4. An instruction predicated upon evidence improperly admitted is erroneous.

5. Where it is the custom of railroad companies to have certain work, not essentially hazardous, done by independent contractors, and ordinary care is used in the selection of such contractor, the railroad company cannot be held re sponsible for injuries resulting to its employés through the negligence of such independent contractor, since the railroad company is not an insurer of the safety of its employés, but is bound only to exercise ordinary care for their safety.

Error to hustings court of Roanoke.

Action by Charles R. Stevens, administrator of the estate of Joseph Stevens, deceased, against the Norfolk & Western Railway Company. Judgment for plaintiff, and defendant brings error. Reversed.

Watts, Robertson & Robertson and Smith & King, for plaintiff in error.

Moornaw & Woods, for defendant in error.

KEITH, P. Plaintiff in error, the Norfolk & Western Railway Company, entered into a contract with the Phoenix Bridge Company, by which the latter undertook to put in a new bridge in the place of an old one, over South river, a tributary of North river, in the county of Rockbridge, Va. The substitution of a new bridge for an old one, without interrupting the traffic upon the road, must be done with caution, and by skillful and capable mechanics; but when reasonable care is exercised, it appears from the proof not to be attended with any particular danger, and is not considered an intrinsically hazardous undertaking. The evidence shows that the Phoenix Company does an extensive business in the construction of bridges, and is considered careful, reliable, and competent. The contract between it and the Norfolk & Western Railway Company contains the stipulations and conditions which have been suggested by experience as tending to promote the safety of those exposed to the risks incident to the construction of a bridge under such circumstances.

Upon the occasion of the accident which is the subject of this suit, the bridge was approaching completion. One span was finished, and another had progressed so far that, in the opinion of the Phoenix Bridge Company, it was safe to remove the whole of the false work which had supported the bridge while the work was being done upon it. Under these circumstances, a train of the plaintiff in error approached at the stipulated rate of speed, not exceeding four miles per hour, passed over the completed span in safety, and crushed through the other, killing Joseph Stevens, the fireman. His administrator brought suit against the railway company, and recovered a judgment in the hustings court of Roanoke city for $5,000, and the case is now before us upon certain errors assigned during the progress of the trial.

The first bill of exceptions is to the admission of evidence that the father and mother of intestate were both living, and that the news of the death of her son threw the mother into a highly nervous condition, so that her death was momentarily expected, and from which she had not recovered at the time of the trial.

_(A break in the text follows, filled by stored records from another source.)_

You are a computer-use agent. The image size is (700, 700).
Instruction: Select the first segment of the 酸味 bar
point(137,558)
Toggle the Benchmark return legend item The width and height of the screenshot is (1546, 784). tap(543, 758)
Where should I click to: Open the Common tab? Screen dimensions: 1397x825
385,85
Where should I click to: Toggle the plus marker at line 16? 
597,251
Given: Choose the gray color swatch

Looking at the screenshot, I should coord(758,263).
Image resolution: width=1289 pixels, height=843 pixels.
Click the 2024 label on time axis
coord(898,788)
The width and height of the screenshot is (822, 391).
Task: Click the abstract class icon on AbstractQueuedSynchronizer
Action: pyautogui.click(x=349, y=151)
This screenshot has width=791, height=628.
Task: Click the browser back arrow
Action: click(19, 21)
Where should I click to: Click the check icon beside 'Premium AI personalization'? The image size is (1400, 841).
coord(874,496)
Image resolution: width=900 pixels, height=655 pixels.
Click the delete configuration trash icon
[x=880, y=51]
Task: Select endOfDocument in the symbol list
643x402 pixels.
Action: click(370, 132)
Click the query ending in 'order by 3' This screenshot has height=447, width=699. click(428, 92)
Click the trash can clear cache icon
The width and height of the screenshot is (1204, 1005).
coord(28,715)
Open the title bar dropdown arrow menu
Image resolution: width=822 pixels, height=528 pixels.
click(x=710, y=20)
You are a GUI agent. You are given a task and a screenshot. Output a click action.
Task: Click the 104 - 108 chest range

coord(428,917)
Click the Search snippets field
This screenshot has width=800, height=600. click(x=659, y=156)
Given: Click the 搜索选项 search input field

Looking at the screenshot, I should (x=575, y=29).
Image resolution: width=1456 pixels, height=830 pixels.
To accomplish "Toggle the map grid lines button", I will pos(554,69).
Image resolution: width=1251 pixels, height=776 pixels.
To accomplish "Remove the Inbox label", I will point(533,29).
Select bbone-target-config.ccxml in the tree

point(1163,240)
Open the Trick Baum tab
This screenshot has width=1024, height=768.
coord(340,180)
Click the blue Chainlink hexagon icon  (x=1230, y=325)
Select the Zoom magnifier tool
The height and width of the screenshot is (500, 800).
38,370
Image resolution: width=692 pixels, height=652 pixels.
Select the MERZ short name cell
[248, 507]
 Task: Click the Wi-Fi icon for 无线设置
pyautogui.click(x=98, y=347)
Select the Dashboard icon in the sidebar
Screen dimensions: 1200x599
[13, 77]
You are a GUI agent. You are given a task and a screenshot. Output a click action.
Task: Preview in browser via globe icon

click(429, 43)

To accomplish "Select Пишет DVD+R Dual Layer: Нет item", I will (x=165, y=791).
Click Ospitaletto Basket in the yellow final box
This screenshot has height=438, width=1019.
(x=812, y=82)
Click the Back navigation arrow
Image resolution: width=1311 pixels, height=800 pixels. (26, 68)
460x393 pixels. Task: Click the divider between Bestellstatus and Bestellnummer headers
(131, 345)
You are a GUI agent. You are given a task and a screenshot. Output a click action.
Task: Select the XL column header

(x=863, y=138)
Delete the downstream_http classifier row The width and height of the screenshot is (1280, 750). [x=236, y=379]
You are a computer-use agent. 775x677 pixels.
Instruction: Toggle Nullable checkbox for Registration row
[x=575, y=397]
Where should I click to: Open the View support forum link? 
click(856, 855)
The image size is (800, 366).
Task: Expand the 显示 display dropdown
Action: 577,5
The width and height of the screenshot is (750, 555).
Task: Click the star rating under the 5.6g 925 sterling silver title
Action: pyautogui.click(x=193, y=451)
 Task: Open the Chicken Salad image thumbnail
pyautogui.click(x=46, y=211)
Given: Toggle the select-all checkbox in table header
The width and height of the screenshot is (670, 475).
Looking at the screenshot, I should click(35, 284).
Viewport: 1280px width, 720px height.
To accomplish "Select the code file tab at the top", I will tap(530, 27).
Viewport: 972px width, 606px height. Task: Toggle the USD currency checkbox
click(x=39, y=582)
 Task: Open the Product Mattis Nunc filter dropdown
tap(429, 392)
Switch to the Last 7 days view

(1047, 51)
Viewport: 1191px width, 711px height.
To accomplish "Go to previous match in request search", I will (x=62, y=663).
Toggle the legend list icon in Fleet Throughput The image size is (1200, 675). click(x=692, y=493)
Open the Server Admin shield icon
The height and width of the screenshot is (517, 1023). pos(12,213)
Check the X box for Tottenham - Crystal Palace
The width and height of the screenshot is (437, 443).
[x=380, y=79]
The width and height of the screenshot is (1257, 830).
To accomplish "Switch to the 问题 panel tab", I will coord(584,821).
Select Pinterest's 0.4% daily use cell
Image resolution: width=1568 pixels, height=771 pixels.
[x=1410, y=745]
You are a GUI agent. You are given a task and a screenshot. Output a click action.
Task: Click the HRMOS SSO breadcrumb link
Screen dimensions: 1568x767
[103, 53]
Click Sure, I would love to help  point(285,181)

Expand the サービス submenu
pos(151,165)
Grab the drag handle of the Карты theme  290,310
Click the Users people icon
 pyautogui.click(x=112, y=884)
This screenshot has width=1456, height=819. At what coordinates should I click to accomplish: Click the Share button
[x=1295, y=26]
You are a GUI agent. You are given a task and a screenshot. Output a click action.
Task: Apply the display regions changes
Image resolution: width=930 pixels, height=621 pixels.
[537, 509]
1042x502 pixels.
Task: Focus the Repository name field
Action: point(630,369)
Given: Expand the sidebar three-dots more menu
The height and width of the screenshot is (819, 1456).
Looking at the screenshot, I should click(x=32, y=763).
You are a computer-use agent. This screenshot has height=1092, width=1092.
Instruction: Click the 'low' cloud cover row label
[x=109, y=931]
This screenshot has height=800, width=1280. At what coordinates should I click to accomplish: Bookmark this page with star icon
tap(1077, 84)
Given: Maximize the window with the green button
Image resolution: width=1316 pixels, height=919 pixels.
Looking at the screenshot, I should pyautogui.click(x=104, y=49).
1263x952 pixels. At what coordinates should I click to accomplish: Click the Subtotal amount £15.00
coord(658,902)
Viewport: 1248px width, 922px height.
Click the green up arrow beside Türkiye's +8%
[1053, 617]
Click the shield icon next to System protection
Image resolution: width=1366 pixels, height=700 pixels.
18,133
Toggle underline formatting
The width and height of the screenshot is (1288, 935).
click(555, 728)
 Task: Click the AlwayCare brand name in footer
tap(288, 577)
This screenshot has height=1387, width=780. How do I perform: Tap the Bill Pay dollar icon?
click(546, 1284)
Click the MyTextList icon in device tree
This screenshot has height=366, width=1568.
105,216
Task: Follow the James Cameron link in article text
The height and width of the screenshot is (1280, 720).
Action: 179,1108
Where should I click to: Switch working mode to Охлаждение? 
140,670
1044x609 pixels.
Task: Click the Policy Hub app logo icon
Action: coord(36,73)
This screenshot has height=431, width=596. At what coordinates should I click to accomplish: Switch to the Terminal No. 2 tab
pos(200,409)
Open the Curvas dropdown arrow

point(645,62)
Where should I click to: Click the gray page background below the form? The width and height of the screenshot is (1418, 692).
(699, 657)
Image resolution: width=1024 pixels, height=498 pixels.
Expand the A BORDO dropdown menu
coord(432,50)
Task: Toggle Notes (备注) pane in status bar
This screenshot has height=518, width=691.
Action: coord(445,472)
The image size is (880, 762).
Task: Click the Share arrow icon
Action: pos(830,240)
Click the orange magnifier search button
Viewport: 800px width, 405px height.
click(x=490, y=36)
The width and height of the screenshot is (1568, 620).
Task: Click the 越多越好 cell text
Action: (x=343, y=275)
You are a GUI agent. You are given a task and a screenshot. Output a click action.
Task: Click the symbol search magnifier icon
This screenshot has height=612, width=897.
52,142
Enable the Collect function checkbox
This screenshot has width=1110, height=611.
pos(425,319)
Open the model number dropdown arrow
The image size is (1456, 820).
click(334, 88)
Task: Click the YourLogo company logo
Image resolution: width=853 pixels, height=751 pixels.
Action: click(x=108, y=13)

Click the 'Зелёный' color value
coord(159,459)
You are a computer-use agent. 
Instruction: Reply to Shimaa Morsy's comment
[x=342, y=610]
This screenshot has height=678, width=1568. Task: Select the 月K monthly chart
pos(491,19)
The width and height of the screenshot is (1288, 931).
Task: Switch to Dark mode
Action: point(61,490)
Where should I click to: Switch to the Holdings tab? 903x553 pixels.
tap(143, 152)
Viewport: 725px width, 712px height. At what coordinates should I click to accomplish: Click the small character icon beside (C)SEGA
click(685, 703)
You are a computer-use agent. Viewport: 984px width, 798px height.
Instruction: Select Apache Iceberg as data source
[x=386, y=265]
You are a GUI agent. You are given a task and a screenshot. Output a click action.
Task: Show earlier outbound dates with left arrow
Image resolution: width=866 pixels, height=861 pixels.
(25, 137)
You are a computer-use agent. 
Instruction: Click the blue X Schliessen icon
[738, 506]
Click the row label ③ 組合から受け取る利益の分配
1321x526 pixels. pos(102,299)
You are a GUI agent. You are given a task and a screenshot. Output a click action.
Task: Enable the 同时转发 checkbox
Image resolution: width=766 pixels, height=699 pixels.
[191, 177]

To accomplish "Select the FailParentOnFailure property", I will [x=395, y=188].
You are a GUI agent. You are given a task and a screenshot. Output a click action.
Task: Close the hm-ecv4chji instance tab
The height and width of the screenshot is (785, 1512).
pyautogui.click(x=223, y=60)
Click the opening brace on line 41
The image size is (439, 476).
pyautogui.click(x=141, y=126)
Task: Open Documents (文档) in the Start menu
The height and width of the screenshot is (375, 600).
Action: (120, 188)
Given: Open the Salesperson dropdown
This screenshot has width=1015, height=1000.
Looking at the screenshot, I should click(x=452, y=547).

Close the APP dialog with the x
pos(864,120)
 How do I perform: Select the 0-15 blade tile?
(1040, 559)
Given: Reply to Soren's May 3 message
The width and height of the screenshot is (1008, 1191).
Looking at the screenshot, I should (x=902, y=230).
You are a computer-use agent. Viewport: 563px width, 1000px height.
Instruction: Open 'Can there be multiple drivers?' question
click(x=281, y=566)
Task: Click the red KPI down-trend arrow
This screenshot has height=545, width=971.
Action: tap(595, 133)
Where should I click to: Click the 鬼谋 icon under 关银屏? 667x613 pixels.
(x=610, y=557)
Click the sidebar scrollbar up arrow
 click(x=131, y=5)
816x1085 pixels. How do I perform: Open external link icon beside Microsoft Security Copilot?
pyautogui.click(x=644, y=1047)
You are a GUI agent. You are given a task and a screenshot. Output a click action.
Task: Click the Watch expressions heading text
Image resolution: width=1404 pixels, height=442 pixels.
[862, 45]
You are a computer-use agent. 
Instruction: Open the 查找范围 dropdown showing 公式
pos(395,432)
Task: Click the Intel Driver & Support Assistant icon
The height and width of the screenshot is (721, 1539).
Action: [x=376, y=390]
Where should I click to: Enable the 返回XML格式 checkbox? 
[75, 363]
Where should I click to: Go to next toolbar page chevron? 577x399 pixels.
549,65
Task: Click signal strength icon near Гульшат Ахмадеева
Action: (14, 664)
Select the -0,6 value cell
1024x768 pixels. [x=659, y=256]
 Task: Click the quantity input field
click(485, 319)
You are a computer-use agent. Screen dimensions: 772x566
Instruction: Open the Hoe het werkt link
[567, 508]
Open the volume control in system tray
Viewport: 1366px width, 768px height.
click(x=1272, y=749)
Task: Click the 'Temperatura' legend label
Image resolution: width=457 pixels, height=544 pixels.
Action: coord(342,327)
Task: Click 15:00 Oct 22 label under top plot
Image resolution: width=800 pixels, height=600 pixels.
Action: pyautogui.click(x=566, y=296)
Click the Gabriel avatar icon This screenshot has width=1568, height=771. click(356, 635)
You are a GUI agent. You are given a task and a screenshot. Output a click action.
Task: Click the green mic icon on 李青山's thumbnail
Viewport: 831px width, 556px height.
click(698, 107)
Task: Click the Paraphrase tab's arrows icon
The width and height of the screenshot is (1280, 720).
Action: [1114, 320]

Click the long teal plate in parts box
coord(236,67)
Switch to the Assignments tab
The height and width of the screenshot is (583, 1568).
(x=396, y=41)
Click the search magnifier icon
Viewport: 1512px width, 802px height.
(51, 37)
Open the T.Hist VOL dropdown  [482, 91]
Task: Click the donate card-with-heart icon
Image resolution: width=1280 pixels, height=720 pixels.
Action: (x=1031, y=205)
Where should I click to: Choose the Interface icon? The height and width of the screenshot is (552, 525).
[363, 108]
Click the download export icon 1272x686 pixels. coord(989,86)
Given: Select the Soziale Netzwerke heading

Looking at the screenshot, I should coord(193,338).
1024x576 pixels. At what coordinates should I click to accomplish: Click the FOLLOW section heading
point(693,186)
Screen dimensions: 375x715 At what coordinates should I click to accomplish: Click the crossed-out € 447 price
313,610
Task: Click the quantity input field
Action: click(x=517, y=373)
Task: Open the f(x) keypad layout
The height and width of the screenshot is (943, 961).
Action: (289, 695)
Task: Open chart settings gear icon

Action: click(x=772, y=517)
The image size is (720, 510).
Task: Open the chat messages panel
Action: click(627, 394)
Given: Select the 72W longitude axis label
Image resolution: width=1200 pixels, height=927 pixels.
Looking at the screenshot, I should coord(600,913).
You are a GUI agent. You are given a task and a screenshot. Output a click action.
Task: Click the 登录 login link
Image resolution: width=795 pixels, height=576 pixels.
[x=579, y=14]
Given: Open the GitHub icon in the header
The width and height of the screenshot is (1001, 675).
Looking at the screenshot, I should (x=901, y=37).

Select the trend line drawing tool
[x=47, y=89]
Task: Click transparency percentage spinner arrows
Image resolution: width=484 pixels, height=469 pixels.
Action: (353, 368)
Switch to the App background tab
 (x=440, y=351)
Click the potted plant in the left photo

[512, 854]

The second bill of exceptions is to the ad-mission of the testimony of Dr. Buckner, who stated that since the death of her son the mother had been in a very nervous state, and in a very "run-down condition, " due, in the opinion of the physician, to the death of her son, and that she suffered with a severe attack of bronchitis, probably caused by the nervous condition following the death of her son.

The objections to the admissibility of this evidence presented in bills of exception Nos. 1 and 2 may, with propriety, be considered in connection with the objection to plaintiff's instruction No. 6, which is as follows:

"The court instructs the jury that, if they believe from the evidence that the plaintiff is entitled to recover, they may assess damages for his killing at such sum as they may deem fair and just under all the circumstances of the case, such damages not to exoeed $10,000. The court further instructs the jury that, in ascertaining the damages, they are not limited to the mere pecuniary damages sustained by the parents of said Joseph Stevens, by the death of the said Joseph Stevens, but may add to such damages such sum as they may deem fair and just, by way of solace and comfort to his said parents, for the sorrow, suffering, and mental anguish occasioned them by his death."

Plaintiff in error contends that the evidence should not have been admitted, because —"First, the father being alive, the mother would not be entitled to receive, under the statute, any portion of the damage found by the verdict of the Jury. Second, that no special damage could be recovered for the physical condition of the mother of the plaintiff's intestate, because no such damage was claimed in the declaration. Third, because such damages were too remote, and the evidence in regard thereto was otherwise illegal and irrelevant."

As was said by Judge Staples in Railroad Co. v. Wightman's Adm'r, 29 Grat. 441: "The manner in which the damages are to be distributed is no concern of the defendant, and not under the control of the plaintiff. It is a question for the jury exclusively, not involved in the issue." The first objection is overruled.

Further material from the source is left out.